現代の販売員は、相手の質問を待っている。そしてスラスラと答えるのに長じている。見事に答える販売員は、高評価を受けている。相手の反撃を阻止したのだから当然である。しかし、初めから質問する顧客や取り立てて必要を感じる顧客は多くはないし、時間に余裕があったら別だが、あまり興味の湧かない商材やPR紙の紹介程度では質問する熱意も出ない顧客が多いのが現状だ。
それなら反撃を想定して待つ訓練よりも、反撃がない場合や軽いジャブ程度の反撃が終わったら主導権を取って攻め込む訓練が必要になるはずだ。主導権を取るということは、販売員の方から質問することである。つまり質問によって情報を収集し、多くの情報によって有利に話を展開させることが、営業戦線の勝ちを決定づけることにつながる。
ところで販売員に「何でもいいから情報を取ってきなさい」と声をかけておき、戻ってきたら「どうだった、何か情報をつかんだか」と聞いてみると、多くの販売員は「とりたてて情報はありませんでした」と答える。情報を取るために本当に質問したのかどうか怪しいので「どんな質問をしたのか」と聞いてみると、あまりにも初歩的な質問である。

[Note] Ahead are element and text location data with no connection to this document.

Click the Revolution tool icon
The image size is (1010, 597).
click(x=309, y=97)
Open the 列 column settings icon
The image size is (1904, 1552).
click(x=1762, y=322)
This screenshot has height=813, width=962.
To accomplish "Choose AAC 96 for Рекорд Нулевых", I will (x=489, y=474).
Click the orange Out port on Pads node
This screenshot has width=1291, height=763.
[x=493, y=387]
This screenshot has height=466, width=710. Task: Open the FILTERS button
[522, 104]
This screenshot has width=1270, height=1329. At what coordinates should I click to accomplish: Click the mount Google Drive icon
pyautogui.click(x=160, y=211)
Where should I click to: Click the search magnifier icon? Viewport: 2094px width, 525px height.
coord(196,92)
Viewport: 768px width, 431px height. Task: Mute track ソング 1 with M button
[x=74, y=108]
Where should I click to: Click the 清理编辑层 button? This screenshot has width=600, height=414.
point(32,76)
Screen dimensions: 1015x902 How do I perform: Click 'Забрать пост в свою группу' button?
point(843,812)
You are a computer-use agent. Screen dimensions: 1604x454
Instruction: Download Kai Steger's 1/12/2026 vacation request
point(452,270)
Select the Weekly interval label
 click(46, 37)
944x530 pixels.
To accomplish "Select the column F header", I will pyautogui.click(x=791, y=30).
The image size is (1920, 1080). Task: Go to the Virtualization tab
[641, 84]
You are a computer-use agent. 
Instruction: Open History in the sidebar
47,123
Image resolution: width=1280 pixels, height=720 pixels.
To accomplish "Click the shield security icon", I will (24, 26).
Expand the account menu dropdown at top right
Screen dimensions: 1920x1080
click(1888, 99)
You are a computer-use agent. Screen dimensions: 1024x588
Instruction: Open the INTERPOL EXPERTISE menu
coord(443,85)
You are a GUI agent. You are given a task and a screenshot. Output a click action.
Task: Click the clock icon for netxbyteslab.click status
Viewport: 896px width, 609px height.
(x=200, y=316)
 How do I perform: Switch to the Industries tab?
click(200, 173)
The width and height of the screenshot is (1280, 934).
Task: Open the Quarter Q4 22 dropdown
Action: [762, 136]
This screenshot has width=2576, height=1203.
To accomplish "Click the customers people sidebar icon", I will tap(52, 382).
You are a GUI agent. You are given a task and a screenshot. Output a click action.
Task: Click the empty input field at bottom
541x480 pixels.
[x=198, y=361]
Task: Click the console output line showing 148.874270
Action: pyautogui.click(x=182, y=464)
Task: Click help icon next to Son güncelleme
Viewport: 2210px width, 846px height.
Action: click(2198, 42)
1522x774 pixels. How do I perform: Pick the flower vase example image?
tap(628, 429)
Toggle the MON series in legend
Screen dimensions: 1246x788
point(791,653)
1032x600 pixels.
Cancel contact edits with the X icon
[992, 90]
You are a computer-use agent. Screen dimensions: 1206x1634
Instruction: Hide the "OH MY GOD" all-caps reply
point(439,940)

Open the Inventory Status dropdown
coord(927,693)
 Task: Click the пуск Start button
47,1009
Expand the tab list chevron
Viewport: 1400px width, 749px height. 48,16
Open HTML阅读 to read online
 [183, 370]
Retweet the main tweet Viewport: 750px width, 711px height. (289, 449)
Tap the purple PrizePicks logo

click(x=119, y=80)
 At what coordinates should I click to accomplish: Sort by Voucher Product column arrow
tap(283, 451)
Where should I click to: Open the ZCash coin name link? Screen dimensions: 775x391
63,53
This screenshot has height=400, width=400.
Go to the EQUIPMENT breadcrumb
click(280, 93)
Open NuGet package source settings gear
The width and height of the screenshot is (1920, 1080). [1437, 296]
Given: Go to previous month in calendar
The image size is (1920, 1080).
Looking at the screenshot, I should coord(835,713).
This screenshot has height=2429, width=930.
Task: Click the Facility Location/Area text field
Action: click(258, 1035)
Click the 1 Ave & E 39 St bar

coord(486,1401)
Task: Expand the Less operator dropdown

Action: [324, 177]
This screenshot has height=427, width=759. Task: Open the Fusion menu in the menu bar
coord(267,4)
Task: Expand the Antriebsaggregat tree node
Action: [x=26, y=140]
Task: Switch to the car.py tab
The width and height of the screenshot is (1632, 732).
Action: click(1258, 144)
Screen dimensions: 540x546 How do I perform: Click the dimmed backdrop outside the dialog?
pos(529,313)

「何かお困り事はありますか」とか「今何を作っているのか、次に何を設計するのか」などのようなことである。顧客からの反撃を想定した商材の内容や自社の内容に関することはよく勉強しているのだが、主導権を取って有利に営業活動をすることを怠っているとしか思えない。このように質問が下手なのは質問の対象があまりにも狭く、商談に直結するような質問ばかりが頭にあるせいである。短絡的な質問を頭から離し平凡な質問から脱却して、幅の広い情報を取るためには、質問の対象をまず意識してみることである。相手の人柄、仕事の仕組み、仕事の内容、持っている夢や、したいことなどたくさんあるだろう。